What to do:
Can you extend the forum thread below about marking and cutting dovetails, picking up after its final line?

Reading text:
Thanks for the tips.

One other question, I cut tails first although it doesn't matter, when I line up to mark pins should I make sure the wood is dead even or should I over/underlap the wood line up to mark my pins? (does that even make sense?) I do find that now the lines are dead square on the bottom and cut to the line, I still seem to get a small even gap along the entire piece when assembled and the piece is flexed a little (could be easily closed when glued). I'm just nitpicking at this point probably.


----------



## TheFridge (May 1, 2014)

Right on the line. Or I cut a small rabbet on the tails board to the baseline sometimes.


----------



## KelleyCrafts (May 17, 2016)

Perfect, thanks Fridge.


----------



## marshallmosby56 (Jul 16, 2016)

> Good day,
> 
> I have a question that shouldn t be hard but I am for whatever reason struggling to figure out the answer.
> 
> ...


You should consider keeping the beveled edge towards the part you are going to cut off. That is first use coping saw for the tapered sides of wood and then chisel away the part with the beveled edge outwards. I hope you get what I am trying to convey.


----------



## KelleyCrafts (May 17, 2016)

Supplied material:
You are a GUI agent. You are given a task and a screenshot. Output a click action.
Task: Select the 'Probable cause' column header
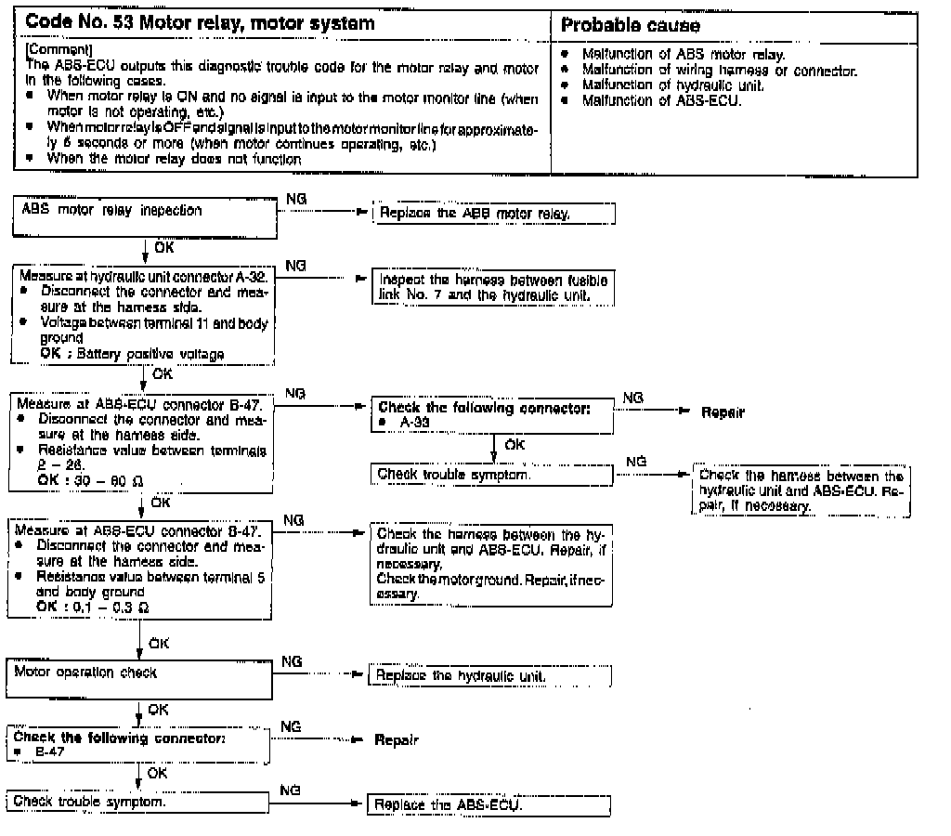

Expected answer:
I fully understand Marshall. I actually believe it was a chisel issue. My 3/8" Jap chisel doesn't have beveled sides. The one Ashley Iles 3/8" I purchased does and it made all the difference, especially the cutting bevel set to 25 degrees to top it off. Dovetails are good now unless I curve the saw cut a little but that is getting more rare now.

Thanks for chiming in.


----------



## marshallmosby56 (Jul 16, 2016)

> I fully understand Marshall. I actually believe it was a chisel issue. My 3/8" Jap chisel doesn t have beveled sides. The one Ashley Iles 3/8" I purchased does and it made all the difference, especially the cutting bevel set to 25 degrees to top it off. Dovetails are good now unless I curve the saw cut a little but that is getting more rare now.
> 
> Thanks for chiming in.
> 
> - ki7hy


Well that's a good news. Please share the photos once you are done with it and for the chimming in part, I am always happy to discuss such stuff.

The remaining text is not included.